Chapter 3
Is it a wine stain, Or only a pine stain, That makes such a fine stain On your dull blue,-- Got as we numbered The clouds that lumbered Southward and slumbered When day was through?
What is the dear mark There like an earmark, Only a tear mark A woman let fall?-- As bending over She bade me discover, "Who _plays_ the lover, He loses all!"
With you for teacher We learned love's feature In every creature That roves or grieves; When winds were brawling, Or bird-folk calling, Or leaf-folk falling, About our eaves.
No law must straiten The ways they wait in, Whose spirits greaten And hearts aspire. The world may dwindle, And summer brindle, So love but kindle The soul to fire.
Here many a red line, Or pencilled headline, Shows love could wed line To golden sense; And something better Than wisdom's fetter Has made your letter Dense to the dense.

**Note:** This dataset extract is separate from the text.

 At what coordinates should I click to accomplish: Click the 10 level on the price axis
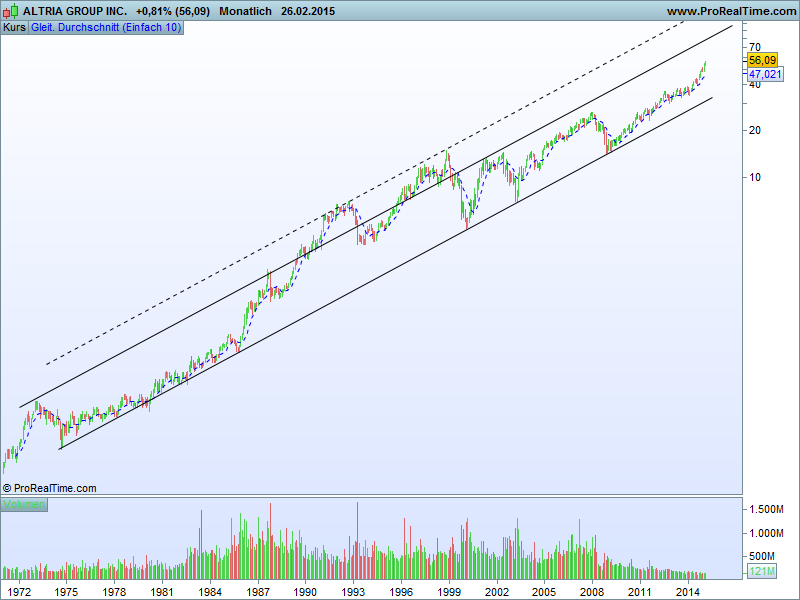click(755, 177)
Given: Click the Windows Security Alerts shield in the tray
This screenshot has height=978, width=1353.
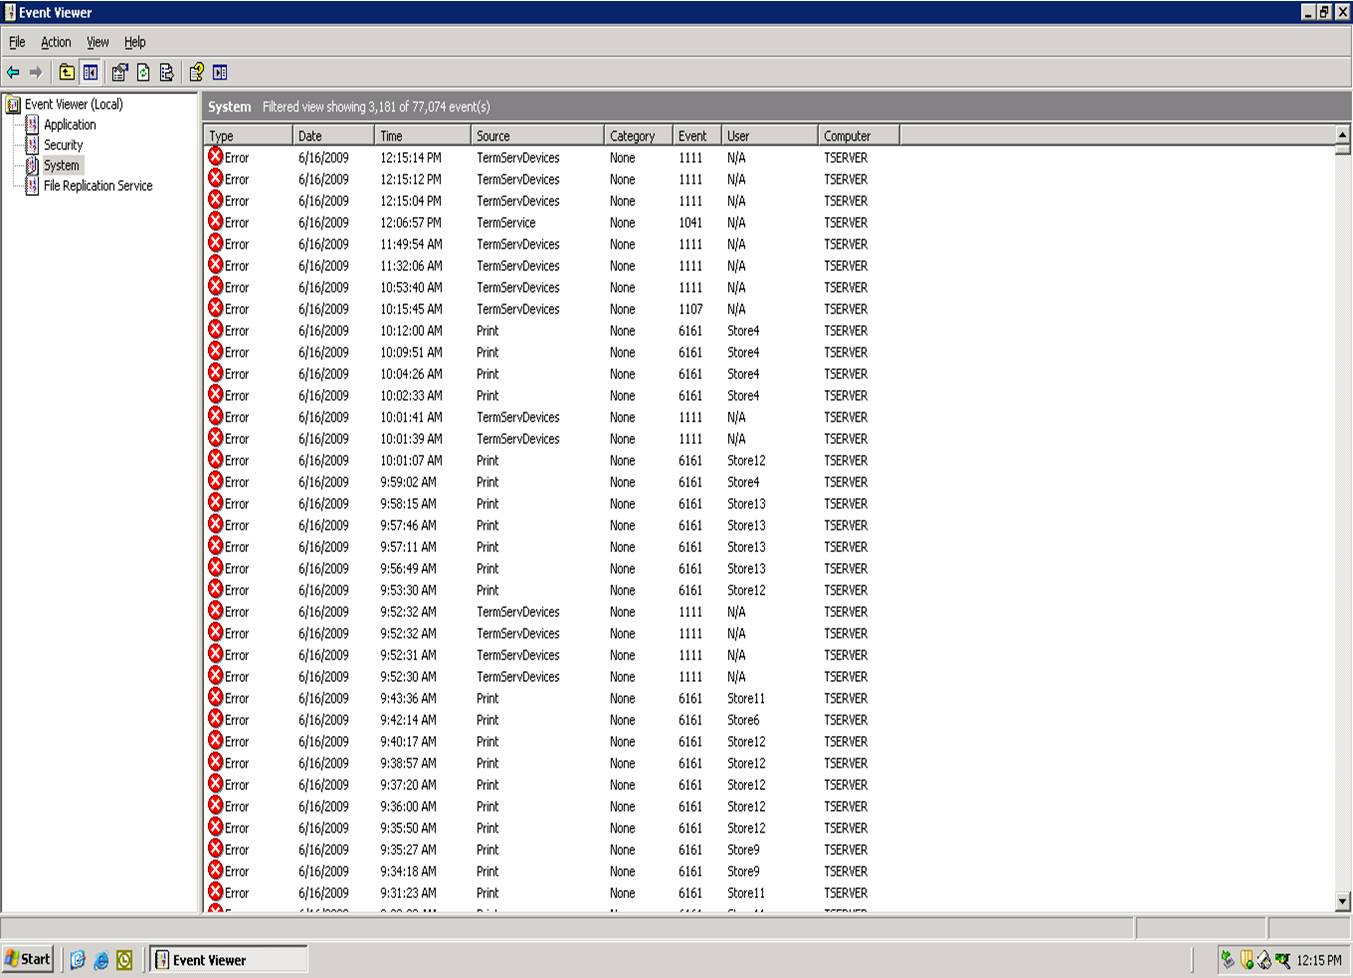Looking at the screenshot, I should [1246, 959].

No April robin, Nor clacking bobbin, Can make of Dobbin A Pegasus; But Nature's pleading To man's unheeding, Your subtile reading Made clear to us.
You made us farers And equal sharers With homespun wearers In home-made joys; You made us princes No plea convinces That spirit winces At dust and noise.
When Fate was nagging, And days were dragging, And fancy lagging, You gave it scope,-- When eaves were drippy, And pavements slippy,-- From Lippo Lippi To Evelyn Hope.
When winter's arrow Pierced to the marrow, And thought was narrow, You gave it room; We guessed the warder On Roland's border, And helped to order The Bishop's Tomb.
When winds were harshish, And ways were marshish, We found with Karshish Escape at need; Were bold with Waring In far seafaring, And strong in snaring Ben Ezra's creed.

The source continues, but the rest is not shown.